I thought about it for a moment, knowing that I had very little time left to return to the building.
“How about I trade you some glue for one of these magazines? You know, I have my quirks too. At home, I cover walls and shelves with magazine and book clippings.”
“Oh, really? What else do you collect? Stones too? I had a partner who collected stones of all kinds. In his kitchen, you were more likely to find a fragment of a meteorite or a rough emerald from Colombia than a can of condensed milk or Campbell’s soup. Speaking of soup, don’t you want this issue with photos of Andy Warhol’s girls? Look at this one, Ultra Violet, what beautiful eyes, look at that breast on one side and the other pressing against her leg. A contortionist with the face of a witch. I read somewhere that when she was old, she regretted all the revelry that took place in Warhol’s faggot bunker. She even joined one of those Latter-day Saint churches, or something like that. Sure, with wrinkled skin, anyone remembers that the soul exists. Saints… saints we are, huddled among these trees with the opossums and rats, the mosquitoes, the angry ants, the rain, the humidity…
“Tell me something, T.J., when did you start camping here?”
“Don’t tell me you’re going to blab, you won’t, will you?
”No, man, I won’t say anything. If it were my backyard, it would be another story.
“The damn pandemic, woman, that’s cornered us even more. They don’t want us on the streets, but we’re not willing to go to those prisons they call shelters, where you have to behave better than an angel. If we were angels, we wouldn’t be in this situation, nor would we need the shitty public charity. For ten years, we were protected by a law that prevented them from harassing us while we slept, or from taking our belongings and throwing them away. Now everything is changing. Don’t you know what happened the other day downtown? They brought in a crane and lifted people’s tents. They took away mattresses, blankets, ID cards, clothes… Anyway, thank goodness I wasn’t there, because otherwise they would have towed me away with my things.
“Come with me so I can give you the glue. I have to go in now.”

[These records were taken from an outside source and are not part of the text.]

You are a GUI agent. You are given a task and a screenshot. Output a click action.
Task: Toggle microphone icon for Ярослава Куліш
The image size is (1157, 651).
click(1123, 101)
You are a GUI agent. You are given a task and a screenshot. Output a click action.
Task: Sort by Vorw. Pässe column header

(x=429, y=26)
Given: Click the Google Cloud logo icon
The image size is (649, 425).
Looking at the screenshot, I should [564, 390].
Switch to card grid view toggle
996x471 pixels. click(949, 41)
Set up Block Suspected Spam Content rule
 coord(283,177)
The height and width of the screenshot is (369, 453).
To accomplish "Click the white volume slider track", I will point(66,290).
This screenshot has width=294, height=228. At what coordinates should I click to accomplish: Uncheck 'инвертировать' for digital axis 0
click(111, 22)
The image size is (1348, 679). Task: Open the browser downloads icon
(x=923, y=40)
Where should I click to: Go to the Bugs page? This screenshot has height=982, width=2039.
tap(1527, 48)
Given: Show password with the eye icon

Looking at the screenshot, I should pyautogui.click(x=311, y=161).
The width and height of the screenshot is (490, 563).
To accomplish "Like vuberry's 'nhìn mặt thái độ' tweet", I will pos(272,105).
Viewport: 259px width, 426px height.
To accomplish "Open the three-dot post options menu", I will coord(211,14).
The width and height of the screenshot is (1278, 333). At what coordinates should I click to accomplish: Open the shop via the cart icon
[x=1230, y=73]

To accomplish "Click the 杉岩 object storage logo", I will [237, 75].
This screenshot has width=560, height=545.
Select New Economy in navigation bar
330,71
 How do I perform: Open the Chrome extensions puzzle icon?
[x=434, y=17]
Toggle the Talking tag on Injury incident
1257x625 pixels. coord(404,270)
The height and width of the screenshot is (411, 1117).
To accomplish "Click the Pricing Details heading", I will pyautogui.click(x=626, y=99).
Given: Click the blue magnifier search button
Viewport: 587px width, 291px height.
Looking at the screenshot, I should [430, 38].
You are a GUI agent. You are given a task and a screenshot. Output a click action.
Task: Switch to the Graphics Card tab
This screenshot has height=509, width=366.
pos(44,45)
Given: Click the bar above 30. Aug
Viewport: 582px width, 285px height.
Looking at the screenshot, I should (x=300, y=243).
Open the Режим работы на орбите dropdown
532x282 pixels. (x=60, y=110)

“But, woman, take one of the magazines.”
I look through them one more time and decide on the one with a pair of those spinning tops for tits that Tom Wesselman used to paint on the cover. I see that it also has a report and some photos of a hippie farm in the San Gabriel Mountains in California. The drugged face of communism, if we understand communism as a way of life where the sense of good and common property prevails. They forget that common and property are mutually exclusive. What is common cannot be one’s own, and vice versa. That’s why I know very well that the glue I’m going to give to “the Hoarder” is private property, but even so, I give it to him. The pair of spinning tops is well worth the exchange.
Excerpt from the novel En el nombre de la rusa (Bokeh, 2025).